X

Apple downplays threat posed by Masque Attack bug

A vulnerability could allow hackers to trick users into downloading fake apps, which could siphon off their personal information, researchers warn.

Steven Musil Night Editor / News
Steven Musil is the night news editor at CNET News. He's been hooked on tech since learning BASIC in the late '70s. When not cleaning up after his daughter and son, Steven can be found pedaling around the San Francisco Bay Area. Before joining CNET in 2000, Steven spent 10 years at various Bay Area newspapers.
Expertise I have more than 30 years' experience in journalism in the heart of the Silicon Valley.
Steven Musil
2 min read

Apple says built-in safeguards warn users of potentially malicious software downloads. CNET

Responding to reports of a potential security threat that could allow hackers to steal personal information from iPhones and iPads, Apple issued a statement Thursday indicating that its operating systems have built-in protections to prevent malware downloads.

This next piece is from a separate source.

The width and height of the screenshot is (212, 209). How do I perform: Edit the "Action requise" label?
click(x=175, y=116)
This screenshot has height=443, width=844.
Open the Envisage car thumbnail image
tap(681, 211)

Earlier this week, cybersecurity company FireEye warned that it had identified a vulnerability in Apple's mobile operating system that could allow hackers to use Web pages, text messages and emails to fool users into downloading fake apps that could disclose their personal information. In a threat dubbed "Masque Attack" by FireEye, fake apps designed to resemble a legitimate bank or email program could replace genuine apps installed though Apple's App Store and siphon off users' personal information back to hackers without users' knowledge.

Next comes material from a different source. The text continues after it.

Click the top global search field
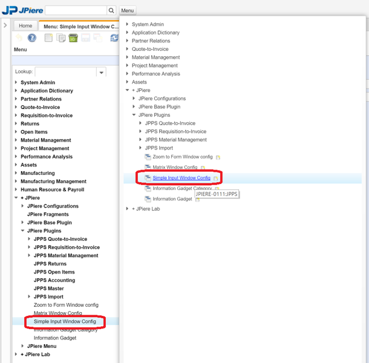Image resolution: width=369 pixels, height=363 pixels. 76,11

While it said there was no evidence the vulnerability was being actively exploited in the US, FireEye said the bug affects all Apple mobile devices running iOS 7 or later, regardless of whether the device is jailbroken -- a user-initiated state that lets you install any app off the Internet. That means roughly 95 percent of all Apple mobile devices currently in use are vulnerable.

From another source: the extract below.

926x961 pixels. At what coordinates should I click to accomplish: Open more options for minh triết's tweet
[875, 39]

However, Apple assured users late Thursday that they were protected from just such a malicious download by early warning systems in both its desktop and mobile operating systems.

"We designed OS X and iOS with built-in security safeguards to help protect customers and warn them before installing potentially malicious software," an Apple representative said, adding that the company was not aware of its customers actually falling victim to such an attack. "We encourage customers to only download from trusted sources like the App Store and to pay attention to any warnings as they download apps. Enterprise users installing custom apps should install apps from their company's secure website."

This is the second time in the past couple of weeks that researchers have raised concerns about Apple product security, which the company has long touted as superior to competing offerings such as Android, Google's mobile operating system.

Last week, security firm Palo Alto Networks described a new attack it discovered, which could allow unapproved apps downloaded from the Internet to infect iPhones when plugged into Mac computers. The attack, called "WireLurker," was first recognized in China and is based on the same vulnerability FireEye disclosed Monday.

Apple said at the time that it was aware of the vulnerability Palo Alto Networks had discovered and was working on a fix, advising again that users only download programs from trusted sources.